Il s’agit d’un « espace protégé et site archéologique », rappellent les associations, qui évoquent la présence d’un oppidum néolithique dans ce bois situé près du Grand Mas. Un site « pourtant sous la double vigilance de la commune d’Uzès qui applique des mesures de protection de ce bois et des services archéologiques régionaux », soulignent les associations signataires du communiqué.
Contactées par un riverain, les trois associations ont entamé des démarches qui ont conduit à la publication d’un arrêté suspensif des travaux par la Ville d’Uzès.
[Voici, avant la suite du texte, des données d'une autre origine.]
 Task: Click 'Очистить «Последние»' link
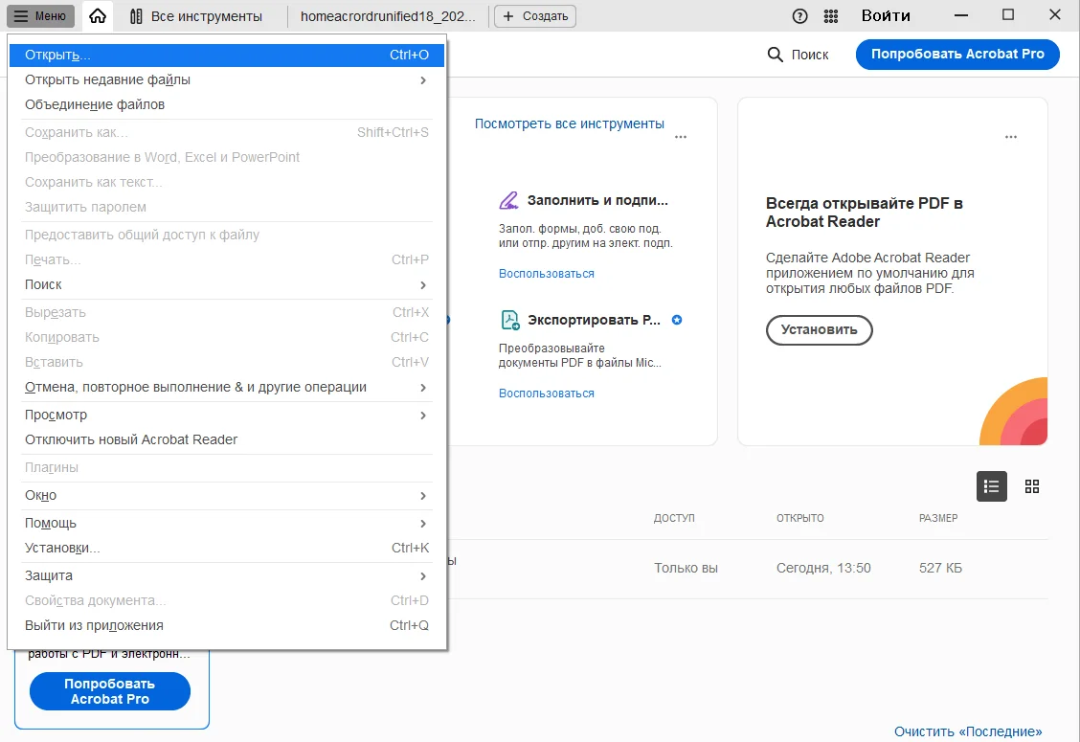click(968, 731)
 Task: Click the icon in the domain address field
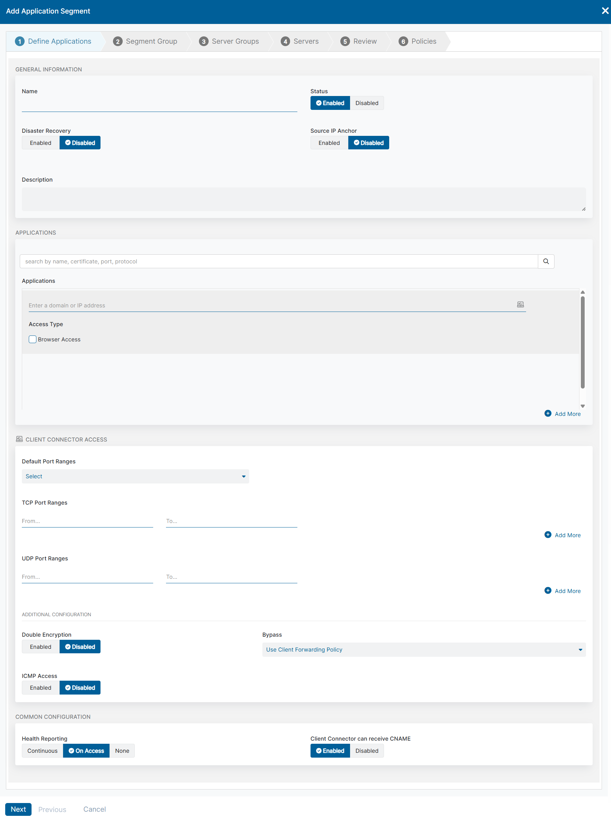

Et elles dénoncent « le propriétaire, une entreprise agricole locale, qui n’a déposé aucune demande d’autorisation préalable des travaux auprès de la mairie », des souches de chênes « déracinées », ce qui est interdit par le classement du bois, « des édifices de pierres sèches bousculés ou éventrés » ou encore le fait que « ni l’Office national des forêts, ni le Service départemental d’incendies et de secours n’ont été informés des travaux alors que le panneau d’entrée du chantier précise qu’ils sont destinés à ouvrir des pistes DFCI. »
Les associations appellent à la vigilance pour préserver les massifs arborés, « qui ont un rôle majeur dans la protection du climat, la capture du CO2, l’amélioration de la qualité de l’air et qui favorisent la biodiversité et le bien-être humain », et précisent qu’elles vont « demander l’application de la loi et des règlements d’urbanisme ».